[[ Extract to read, beginning ]]
MA: Did you make up the term GADDer? I made up Gaddie. I don’t know what we’re actually called, either in the US or in the UK.

RH: To be honest, I’ve never really referred to it as a term, but I guess if I were to then it would be GADer.  I’m not too sure if there is a term that is referred to GAD sufferers, I’ve certainly never heard of anything before.

MA: Can you tell us a little about how you found out you had GAD? How did you decide to start writing about it? 

RH: I was diagnosed in January 2015.  I’ve always been something of a worrier, dating back to early childhood. I was diagnosed with OCD at the age of 8 and struggled with the overwhelming feeling of worrying on and off for years subsequently.  Everything came to a head for me during 2014 and into early 2015, I had my son in late 2013 and suffered from Post Natal Depression & Anxiety, I had a breakdown New Year 2015 which culminated in me being diagnosed.  I had it in my head that I was suffering from something like Bipolar or Schizophrenia, health anxiety has always been at the helm of my anxious state.  I was put on Citalopram which is an SSRI drug, slowly building up my dosage (I was terrified of the side effects – to be honest, they were nowhere near as bad as I thought they’d be) and referred to the Mental Health team near to where I live.  This was for me to be assessed for Bipolar and/or other mental health conditions.  After a couple of appointments where we discussed all sorts of topics surrounding my mental health, it was decided that I was in fact suffering from Generalised Anxiety Disorder.  I’d heard about the condition before, and wondered if I may have had it, once the diagnosis was confirmed everything started to make sense a little bit.

In June 2015 I decided I wanted to finally fulfil a long term goal of mine, to begin a blog.  I didn’t consider writing about GAD or my experience with PND/PNA initially but in August 2015 I decided the time was right for me to put finger to keypad and talk about my illness and what I’d been through.  The reason for this was twofold.  I find writing cathartic and I also wanted to potentially help others.  I recall reading a few blogs about Post Natal OCD when I was at my very worst, not long after I’d had my son.  It helped me more than you could ever imagine, to realise that what I was suffering, was something that others suffered from too.  Although I wouldn’t wish the condition on my worst enemy, it did help me to gain a tiny bit of perspective at a very challenging and turbulent time.

MA: Was it hard for you to talk about in the beginning? Did you feel like you were “coming out of the closet”? I ask because I’m trying to figure out how the UK is different or similar to the US.
[[ Extract to read, end ]]
# Task 1
List every question MA asks in the interview about GAD, one per line.
# Task 2
Reproduce the passage of the interview about GAD starting at "In June 2015" and ending at "and turbulent time.".
[[ Entries shown, beginning ]]
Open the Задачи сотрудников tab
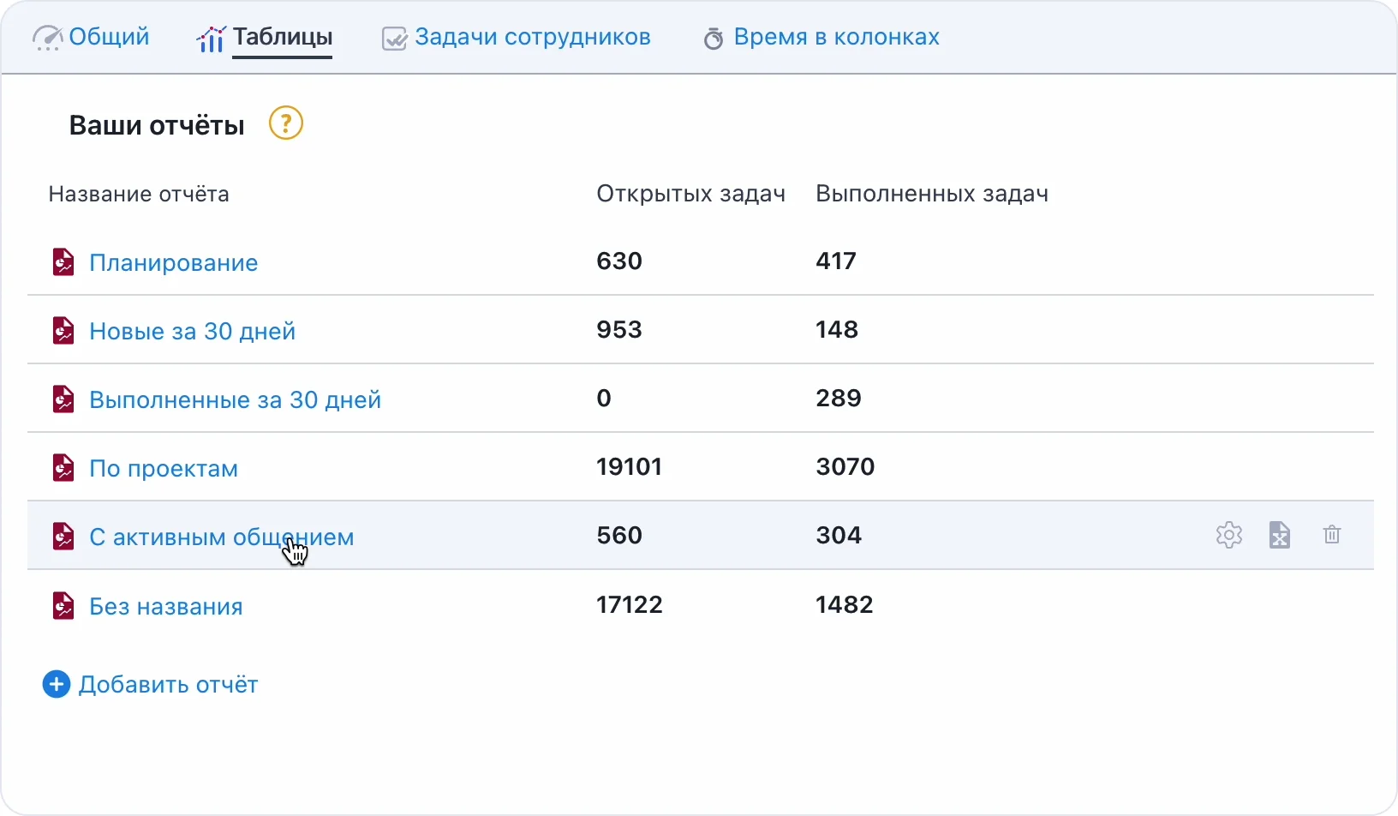point(516,38)
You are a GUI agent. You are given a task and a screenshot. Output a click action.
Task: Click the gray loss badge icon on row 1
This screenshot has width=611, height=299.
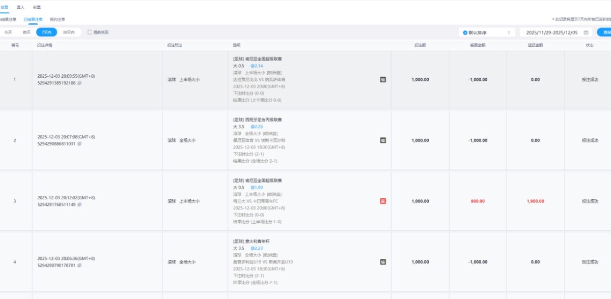[382, 80]
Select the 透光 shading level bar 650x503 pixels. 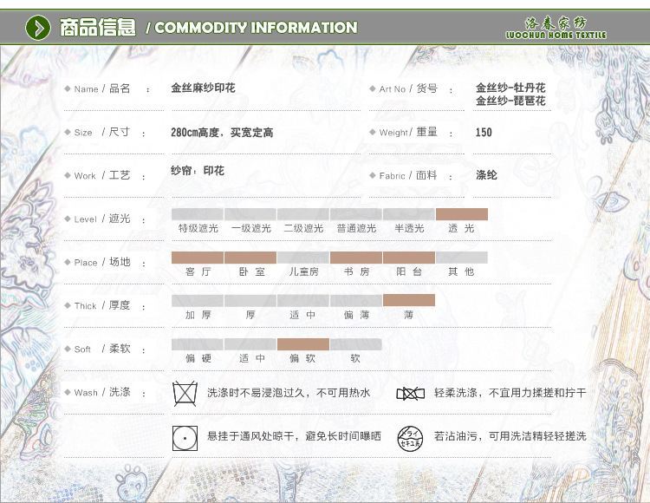[x=461, y=214]
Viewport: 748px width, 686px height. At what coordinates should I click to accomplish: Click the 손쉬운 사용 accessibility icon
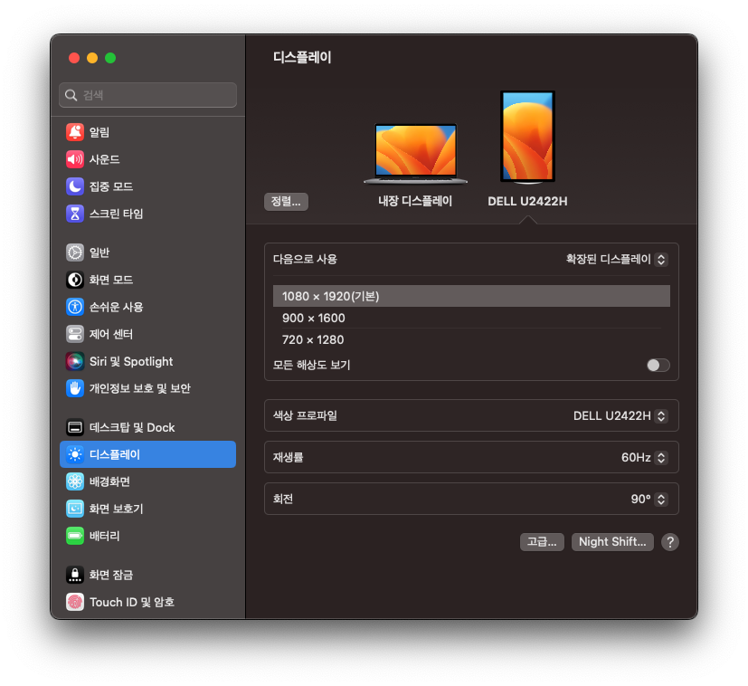pyautogui.click(x=75, y=307)
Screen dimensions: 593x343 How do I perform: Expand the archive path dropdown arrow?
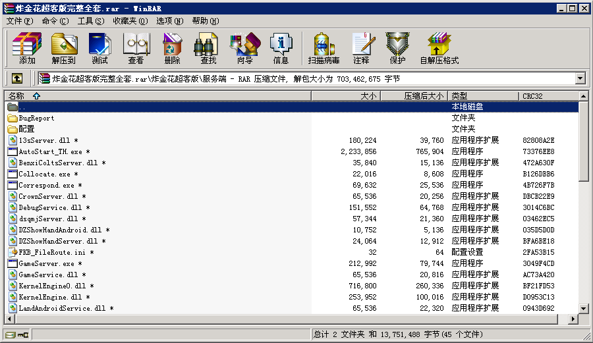click(x=580, y=78)
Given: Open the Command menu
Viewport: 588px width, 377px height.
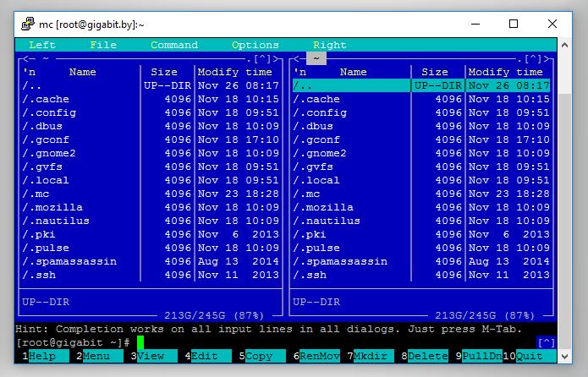Looking at the screenshot, I should [174, 45].
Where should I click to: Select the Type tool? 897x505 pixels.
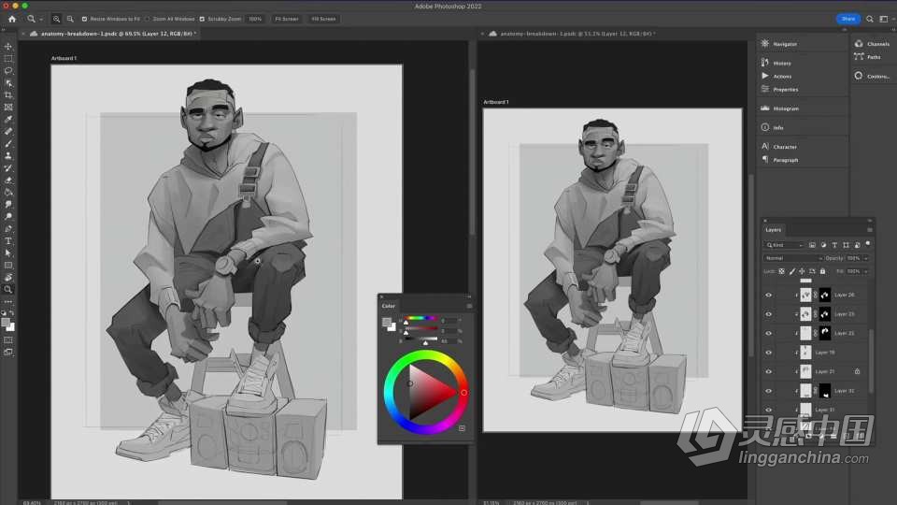8,241
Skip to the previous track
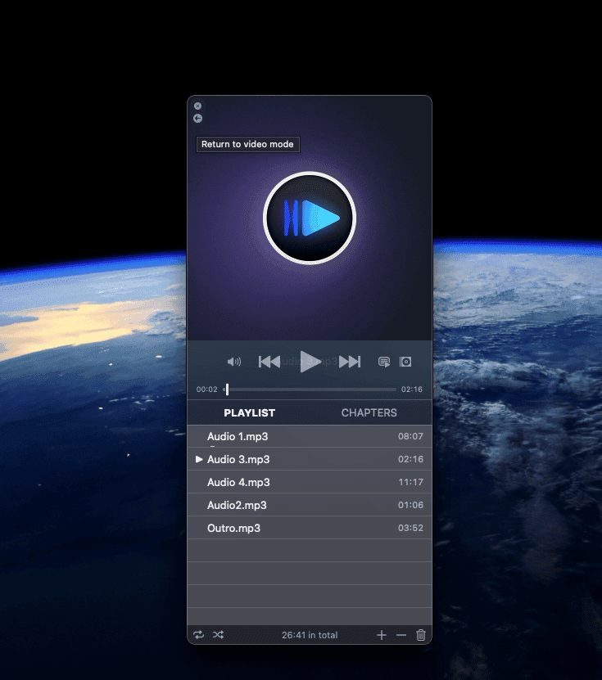Viewport: 602px width, 680px height. click(x=269, y=362)
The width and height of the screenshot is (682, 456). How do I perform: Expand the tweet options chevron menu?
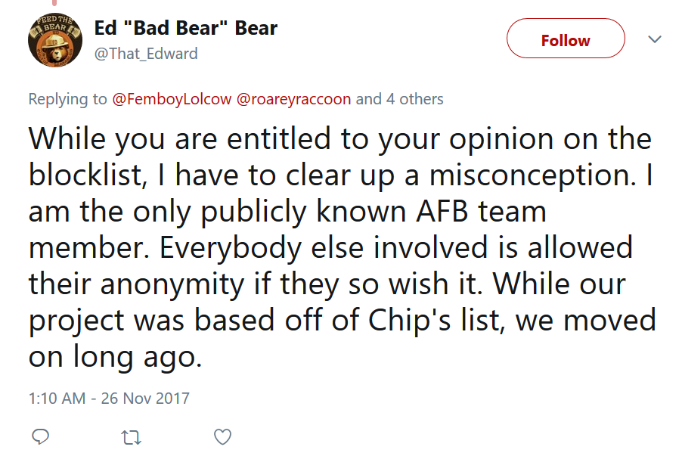pos(654,39)
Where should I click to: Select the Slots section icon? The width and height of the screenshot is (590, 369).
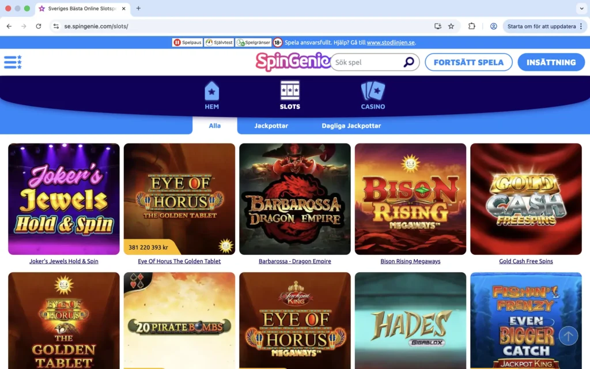[290, 91]
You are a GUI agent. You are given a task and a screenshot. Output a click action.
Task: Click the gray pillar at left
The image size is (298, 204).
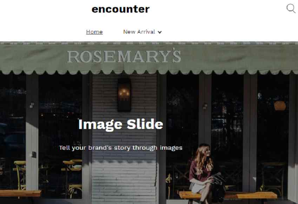(32, 133)
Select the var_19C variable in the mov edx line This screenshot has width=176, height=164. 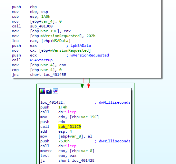[89, 117]
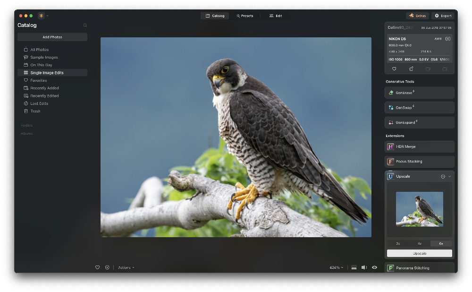Click the Export button
This screenshot has height=292, width=472.
click(443, 16)
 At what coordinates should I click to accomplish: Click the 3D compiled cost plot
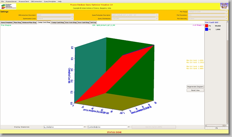pyautogui.click(x=114, y=74)
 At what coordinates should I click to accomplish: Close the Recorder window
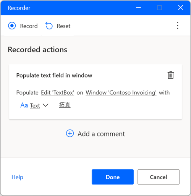pos(181,8)
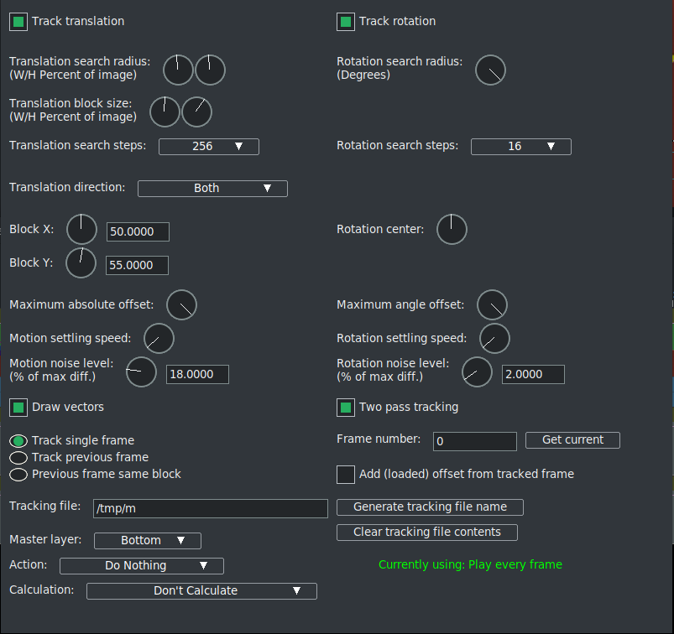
[[ Entries shown, end ]]
# Exercise output 1
Did you make up the term GADDer?
Can you tell us a little about how you found out you had GAD?
How did you decide to start writing about it?
Was it hard for you to talk about in the beginning?
Did you feel like you were "coming out of the closet"?

# Exercise output 2
In June 2015 I decided I wanted to finally fulfil a long term goal of mine, to begin a blog.  I didn’t consider writing about GAD or my experience with PND/PNA initially but in August 2015 I decided the time was right for me to put finger to keypad and talk about my illness and what I’d been through.  The reason for this was twofold.  I find writing cathartic and I also wanted to potentially help others.  I recall reading a few blogs about Post Natal OCD when I was at my very worst, not long after I’d had my son.  It helped me more than you could ever imagine, to realise that what I was suffering, was something that others suffered from too.  Although I wouldn’t wish the condition on my worst enemy, it did help me to gain a tiny bit of perspective at a very challenging and turbulent time.